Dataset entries
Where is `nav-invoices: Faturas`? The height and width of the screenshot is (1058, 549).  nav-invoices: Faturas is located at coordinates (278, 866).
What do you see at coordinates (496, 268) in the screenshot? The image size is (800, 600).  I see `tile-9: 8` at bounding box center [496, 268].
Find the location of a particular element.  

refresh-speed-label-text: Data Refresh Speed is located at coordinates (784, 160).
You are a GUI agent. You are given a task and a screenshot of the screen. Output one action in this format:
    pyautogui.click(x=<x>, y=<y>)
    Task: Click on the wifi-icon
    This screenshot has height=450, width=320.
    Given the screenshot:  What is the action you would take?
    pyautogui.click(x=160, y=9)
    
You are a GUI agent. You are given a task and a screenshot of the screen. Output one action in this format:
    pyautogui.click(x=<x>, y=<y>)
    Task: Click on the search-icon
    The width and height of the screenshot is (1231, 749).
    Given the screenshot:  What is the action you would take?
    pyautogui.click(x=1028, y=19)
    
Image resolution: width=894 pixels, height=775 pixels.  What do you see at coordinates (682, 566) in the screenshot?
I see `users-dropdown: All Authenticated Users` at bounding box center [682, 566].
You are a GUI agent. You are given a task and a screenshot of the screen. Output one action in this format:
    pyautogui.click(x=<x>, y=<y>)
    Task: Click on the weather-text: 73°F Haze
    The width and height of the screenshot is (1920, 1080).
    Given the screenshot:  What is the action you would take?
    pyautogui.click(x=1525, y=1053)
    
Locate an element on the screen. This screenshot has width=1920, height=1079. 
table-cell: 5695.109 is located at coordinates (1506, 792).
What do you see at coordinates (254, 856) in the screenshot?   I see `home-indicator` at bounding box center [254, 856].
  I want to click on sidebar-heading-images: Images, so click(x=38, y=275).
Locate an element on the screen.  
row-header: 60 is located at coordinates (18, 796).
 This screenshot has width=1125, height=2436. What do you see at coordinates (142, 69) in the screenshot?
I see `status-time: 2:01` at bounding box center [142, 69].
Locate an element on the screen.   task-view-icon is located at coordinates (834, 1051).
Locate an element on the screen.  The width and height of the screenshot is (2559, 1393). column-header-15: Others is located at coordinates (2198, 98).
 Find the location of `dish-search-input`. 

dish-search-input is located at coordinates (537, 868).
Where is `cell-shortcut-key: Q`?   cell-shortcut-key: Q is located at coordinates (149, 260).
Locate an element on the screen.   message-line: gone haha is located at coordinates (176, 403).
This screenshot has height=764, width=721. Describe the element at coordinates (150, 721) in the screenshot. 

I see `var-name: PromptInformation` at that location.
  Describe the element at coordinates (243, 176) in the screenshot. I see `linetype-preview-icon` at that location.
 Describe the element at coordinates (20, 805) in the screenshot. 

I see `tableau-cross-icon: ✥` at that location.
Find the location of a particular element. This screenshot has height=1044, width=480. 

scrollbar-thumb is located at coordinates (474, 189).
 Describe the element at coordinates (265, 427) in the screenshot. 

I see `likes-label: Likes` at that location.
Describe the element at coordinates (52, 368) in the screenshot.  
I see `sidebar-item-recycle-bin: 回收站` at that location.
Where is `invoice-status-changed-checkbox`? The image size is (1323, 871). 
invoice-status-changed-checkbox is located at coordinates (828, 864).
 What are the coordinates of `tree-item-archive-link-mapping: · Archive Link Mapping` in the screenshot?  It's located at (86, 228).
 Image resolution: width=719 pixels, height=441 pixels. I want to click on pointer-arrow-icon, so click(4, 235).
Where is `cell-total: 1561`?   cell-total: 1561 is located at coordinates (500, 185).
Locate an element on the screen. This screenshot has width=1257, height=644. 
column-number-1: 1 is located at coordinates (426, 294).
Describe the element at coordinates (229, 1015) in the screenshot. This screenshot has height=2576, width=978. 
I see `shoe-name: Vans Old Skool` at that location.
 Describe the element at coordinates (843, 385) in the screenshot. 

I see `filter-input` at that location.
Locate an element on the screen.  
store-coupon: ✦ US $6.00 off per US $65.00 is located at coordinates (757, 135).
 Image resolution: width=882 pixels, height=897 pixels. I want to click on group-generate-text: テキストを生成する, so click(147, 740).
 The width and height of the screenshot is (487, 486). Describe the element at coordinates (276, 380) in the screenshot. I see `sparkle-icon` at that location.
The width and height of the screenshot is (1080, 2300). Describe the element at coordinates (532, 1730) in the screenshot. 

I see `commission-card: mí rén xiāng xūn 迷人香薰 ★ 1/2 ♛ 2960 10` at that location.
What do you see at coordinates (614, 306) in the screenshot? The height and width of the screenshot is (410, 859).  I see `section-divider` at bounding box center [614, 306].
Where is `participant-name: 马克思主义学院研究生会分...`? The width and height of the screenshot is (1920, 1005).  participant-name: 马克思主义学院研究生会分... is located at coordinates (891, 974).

• Problem statement
Reproduce every line of the data above without altering anything.

• Response to the exercise
Where is `nav-invoices: Faturas`? The height and width of the screenshot is (1058, 549).  nav-invoices: Faturas is located at coordinates (278, 866).
What do you see at coordinates (496, 268) in the screenshot? The image size is (800, 600).  I see `tile-9: 8` at bounding box center [496, 268].
Find the location of a particular element.  

refresh-speed-label-text: Data Refresh Speed is located at coordinates (784, 160).
You are a GUI agent. You are given a task and a screenshot of the screen. Output one action in this format:
    pyautogui.click(x=<x>, y=<y>)
    Task: Click on the wifi-icon
    This screenshot has height=450, width=320.
    Given the screenshot:  What is the action you would take?
    pyautogui.click(x=160, y=9)
    
You are a GUI agent. You are given a task and a screenshot of the screen. Output one action in this format:
    pyautogui.click(x=<x>, y=<y>)
    Task: Click on the search-icon
    The width and height of the screenshot is (1231, 749).
    Given the screenshot:  What is the action you would take?
    pyautogui.click(x=1028, y=19)
    
Image resolution: width=894 pixels, height=775 pixels.  What do you see at coordinates (682, 566) in the screenshot?
I see `users-dropdown: All Authenticated Users` at bounding box center [682, 566].
You are a GUI agent. You are given a task and a screenshot of the screen. Output one action in this format:
    pyautogui.click(x=<x>, y=<y>)
    Task: Click on the weather-text: 73°F Haze
    The width and height of the screenshot is (1920, 1080).
    Given the screenshot:  What is the action you would take?
    pyautogui.click(x=1525, y=1053)
    
Locate an element on the screen. This screenshot has width=1920, height=1079. 
table-cell: 5695.109 is located at coordinates (1506, 792).
What do you see at coordinates (254, 856) in the screenshot?   I see `home-indicator` at bounding box center [254, 856].
  I want to click on sidebar-heading-images: Images, so click(x=38, y=275).
Locate an element on the screen.  
row-header: 60 is located at coordinates (18, 796).
 This screenshot has width=1125, height=2436. What do you see at coordinates (142, 69) in the screenshot?
I see `status-time: 2:01` at bounding box center [142, 69].
Locate an element on the screen.   task-view-icon is located at coordinates (834, 1051).
Locate an element on the screen.  The width and height of the screenshot is (2559, 1393). column-header-15: Others is located at coordinates (2198, 98).
 Find the location of `dish-search-input`. 

dish-search-input is located at coordinates (537, 868).
Where is `cell-shortcut-key: Q`?   cell-shortcut-key: Q is located at coordinates (149, 260).
Locate an element on the screen.   message-line: gone haha is located at coordinates (176, 403).
This screenshot has height=764, width=721. Describe the element at coordinates (150, 721) in the screenshot. 

I see `var-name: PromptInformation` at that location.
  Describe the element at coordinates (243, 176) in the screenshot. I see `linetype-preview-icon` at that location.
 Describe the element at coordinates (20, 805) in the screenshot. 

I see `tableau-cross-icon: ✥` at that location.
Find the location of a particular element. This screenshot has height=1044, width=480. 

scrollbar-thumb is located at coordinates (474, 189).
 Describe the element at coordinates (265, 427) in the screenshot. 

I see `likes-label: Likes` at that location.
Describe the element at coordinates (52, 368) in the screenshot.  
I see `sidebar-item-recycle-bin: 回收站` at that location.
Where is `invoice-status-changed-checkbox`? The image size is (1323, 871). 
invoice-status-changed-checkbox is located at coordinates (828, 864).
 What are the coordinates of `tree-item-archive-link-mapping: · Archive Link Mapping` in the screenshot?  It's located at (86, 228).
 Image resolution: width=719 pixels, height=441 pixels. I want to click on pointer-arrow-icon, so click(4, 235).
Where is `cell-total: 1561`?   cell-total: 1561 is located at coordinates (500, 185).
Locate an element on the screen. This screenshot has width=1257, height=644. 
column-number-1: 1 is located at coordinates (426, 294).
Describe the element at coordinates (229, 1015) in the screenshot. This screenshot has height=2576, width=978. 
I see `shoe-name: Vans Old Skool` at that location.
 Describe the element at coordinates (843, 385) in the screenshot. 

I see `filter-input` at that location.
Locate an element on the screen.  
store-coupon: ✦ US $6.00 off per US $65.00 is located at coordinates (757, 135).
 Image resolution: width=882 pixels, height=897 pixels. I want to click on group-generate-text: テキストを生成する, so click(147, 740).
 The width and height of the screenshot is (487, 486). Describe the element at coordinates (276, 380) in the screenshot. I see `sparkle-icon` at that location.
The width and height of the screenshot is (1080, 2300). Describe the element at coordinates (532, 1730) in the screenshot. 

I see `commission-card: mí rén xiāng xūn 迷人香薰 ★ 1/2 ♛ 2960 10` at that location.
What do you see at coordinates (614, 306) in the screenshot? The height and width of the screenshot is (410, 859).  I see `section-divider` at bounding box center [614, 306].
Where is `participant-name: 马克思主义学院研究生会分...`? The width and height of the screenshot is (1920, 1005).  participant-name: 马克思主义学院研究生会分... is located at coordinates (891, 974).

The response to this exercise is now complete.